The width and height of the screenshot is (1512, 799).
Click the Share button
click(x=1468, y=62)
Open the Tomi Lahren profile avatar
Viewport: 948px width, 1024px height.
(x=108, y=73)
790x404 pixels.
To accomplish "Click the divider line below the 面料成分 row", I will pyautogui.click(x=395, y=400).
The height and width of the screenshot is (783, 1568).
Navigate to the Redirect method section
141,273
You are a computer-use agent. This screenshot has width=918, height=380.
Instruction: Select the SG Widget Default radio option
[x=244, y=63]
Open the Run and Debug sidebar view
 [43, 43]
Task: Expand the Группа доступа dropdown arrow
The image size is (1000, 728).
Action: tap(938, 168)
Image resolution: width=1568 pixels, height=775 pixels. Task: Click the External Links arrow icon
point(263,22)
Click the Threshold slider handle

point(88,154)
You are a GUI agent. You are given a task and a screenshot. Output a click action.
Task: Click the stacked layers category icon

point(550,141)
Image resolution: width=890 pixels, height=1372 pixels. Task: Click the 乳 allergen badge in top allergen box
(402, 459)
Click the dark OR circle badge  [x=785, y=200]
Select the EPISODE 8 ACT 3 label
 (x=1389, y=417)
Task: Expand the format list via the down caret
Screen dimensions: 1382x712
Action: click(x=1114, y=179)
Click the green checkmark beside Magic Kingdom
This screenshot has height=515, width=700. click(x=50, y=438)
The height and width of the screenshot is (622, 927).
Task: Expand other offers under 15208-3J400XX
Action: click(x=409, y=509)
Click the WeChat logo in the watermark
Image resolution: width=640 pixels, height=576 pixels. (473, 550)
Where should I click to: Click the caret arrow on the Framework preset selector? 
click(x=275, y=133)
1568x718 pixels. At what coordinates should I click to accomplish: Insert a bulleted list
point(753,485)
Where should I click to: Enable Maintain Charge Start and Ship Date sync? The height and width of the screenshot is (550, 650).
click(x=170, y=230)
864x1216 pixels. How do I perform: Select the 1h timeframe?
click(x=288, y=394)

Work order
Given the records above, restate word for word only the lines starting at the one with "Task: Click the stacked layers category icon" and ending at the one with "Task: Expand the format".

Answer area
Task: Click the stacked layers category icon

point(550,141)
Image resolution: width=890 pixels, height=1372 pixels. Task: Click the 乳 allergen badge in top allergen box
(402, 459)
Click the dark OR circle badge  [x=785, y=200]
Select the EPISODE 8 ACT 3 label
 (x=1389, y=417)
Task: Expand the format list via the down caret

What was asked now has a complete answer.